Les micros ont une impédance de sortie d’environ 150Ω. Les pré-amplis tournent autour de 1100Ω. Pour les liaisons ligne, l’impédance de sortie est de quelques centaines d’ohms et l’impédance de charge peut monter jusqu’à 30kΩ.

 

Voilà ! J’espère que mes explications sont assez claires !
N’hésitez pas à poser des questions et à bientôt avec de nouveaux articles !

6 réflexions au sujet de « Liaisons symétriques et asymétriques – Adaptation d’impédance »

  1. j’ai trouvé la meilleure explication que je n’ai jamais eu. Plus limpide que ton explication n’existe pas. Merci beaucoup, j’espère recevoir des explications de ce genre tout le temps.

  2. Vraiment super clair, bravo pour cette prouesse pédagogique!
    Juste une question: si je vous suis bien, l’impédance est une résistance à une fréquence du signal donnée. Ainsi, je vous cite:  » A priori, sur la bande de fréquence audible (20Hz-20kHz), l’impédance se doit d’être constante ». Est-ce que cela explique pourquoi les spécifications matérielles sur le matos audio n’indiquent qu’un chiffre d’impédance (4ohms par exemple etc….)? En d’autres termes, les fabriquants considérent-ils que, l’impédance étant la même sur toute la bande des fréquences audibles, il n’est pas utile de spécifier ses variations au-delà de cette bande de fréquence puisque cela ne sera pas entendu par l’utilisateur?

    Beaucoup de questions pour pas grand chose….j’en conviens, mais ça me permettrait d’être sûr d’avoir compris.

    Merci

  3. merci pour cette explication d’impédance donc tout appareilles qui reçois un signale doit offrir une résistance d’entrée plus grande à la résistance de sortie l’autre ceci veut dire que pour un microphone qui a une impédance de 200homs on a besoin d’un appareil calibré au moins à 600homs

  4. Bonjour,

    J’aurai une petite question. J’ai ici un problème que je ne peut pas résoudre, tout simplement par le fait que je ne comprend pas le lien entre la réponse et le respect de l’adaptation en tension.

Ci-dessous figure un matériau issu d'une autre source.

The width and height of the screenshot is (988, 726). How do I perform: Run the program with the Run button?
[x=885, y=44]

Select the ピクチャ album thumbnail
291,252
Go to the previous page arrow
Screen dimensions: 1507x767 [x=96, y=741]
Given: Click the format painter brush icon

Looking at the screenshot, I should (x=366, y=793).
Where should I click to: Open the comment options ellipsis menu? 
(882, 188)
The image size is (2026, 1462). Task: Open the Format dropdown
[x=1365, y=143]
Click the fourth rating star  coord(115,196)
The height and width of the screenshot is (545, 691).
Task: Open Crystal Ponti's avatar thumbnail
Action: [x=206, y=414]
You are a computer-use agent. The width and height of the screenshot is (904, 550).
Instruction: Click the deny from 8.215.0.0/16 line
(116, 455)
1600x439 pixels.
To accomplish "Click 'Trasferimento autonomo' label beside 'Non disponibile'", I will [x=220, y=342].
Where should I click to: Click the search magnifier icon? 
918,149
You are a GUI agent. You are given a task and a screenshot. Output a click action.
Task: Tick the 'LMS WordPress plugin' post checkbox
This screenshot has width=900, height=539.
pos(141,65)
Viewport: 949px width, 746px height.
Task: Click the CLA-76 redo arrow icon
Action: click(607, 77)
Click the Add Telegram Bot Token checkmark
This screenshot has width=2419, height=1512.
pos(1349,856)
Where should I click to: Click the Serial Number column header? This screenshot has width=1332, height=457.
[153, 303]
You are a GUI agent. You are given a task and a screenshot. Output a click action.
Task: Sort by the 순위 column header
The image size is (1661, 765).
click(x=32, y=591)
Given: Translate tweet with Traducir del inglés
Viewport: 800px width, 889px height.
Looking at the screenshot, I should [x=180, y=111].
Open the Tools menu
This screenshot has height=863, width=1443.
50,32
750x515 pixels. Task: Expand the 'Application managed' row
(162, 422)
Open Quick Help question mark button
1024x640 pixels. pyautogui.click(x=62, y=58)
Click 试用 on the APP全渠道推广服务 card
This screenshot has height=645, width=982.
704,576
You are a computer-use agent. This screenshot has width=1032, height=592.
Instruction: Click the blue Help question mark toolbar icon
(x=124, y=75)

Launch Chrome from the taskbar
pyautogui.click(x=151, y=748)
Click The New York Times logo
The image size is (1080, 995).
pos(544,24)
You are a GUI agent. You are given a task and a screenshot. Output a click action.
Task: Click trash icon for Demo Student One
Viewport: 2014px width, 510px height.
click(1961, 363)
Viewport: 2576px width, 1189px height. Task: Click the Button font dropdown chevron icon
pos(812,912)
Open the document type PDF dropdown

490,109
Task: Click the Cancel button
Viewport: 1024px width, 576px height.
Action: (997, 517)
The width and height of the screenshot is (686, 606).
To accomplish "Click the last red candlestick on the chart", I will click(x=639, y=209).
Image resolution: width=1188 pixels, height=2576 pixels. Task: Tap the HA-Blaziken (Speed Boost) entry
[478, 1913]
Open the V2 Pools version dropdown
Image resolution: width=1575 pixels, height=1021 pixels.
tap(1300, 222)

    Voici le problème: On veut adapter l’impédance entre 1 sortie ligne de 150 Ohms vers 3 entrées ligne de 10000 Ohms chacune. La réponse à mon problème est de 3333 Omhs et explique alors que l’adaptation en tension est respectée. Mais… qu’est ce qu’est ce qui fait que ceci est adapté?

    Merci.

    p.s.: votre site est super bien expliqué et je comprend l’adaptation en tension et en puissance mais hélas, je ne fais pas lien dans mon problème

  5. Tout d’abord, je tenais a dire que ce site est tout simplement une mine d’or ! Merci !

    J’aurai deux questions a poser.

    Il y a t’il un rapport entre l’impédance d’un haut-parleur et les ampli de puissance ?

    Si oui

    Si je dois acheter deux sub de 1000w en 8ohm et que que j’achète un ampli de 2x 1200w en 8ohm
    Dois je simplement connecter les speakons aux sub pour avoir du 8ohm et non du 4ohm ?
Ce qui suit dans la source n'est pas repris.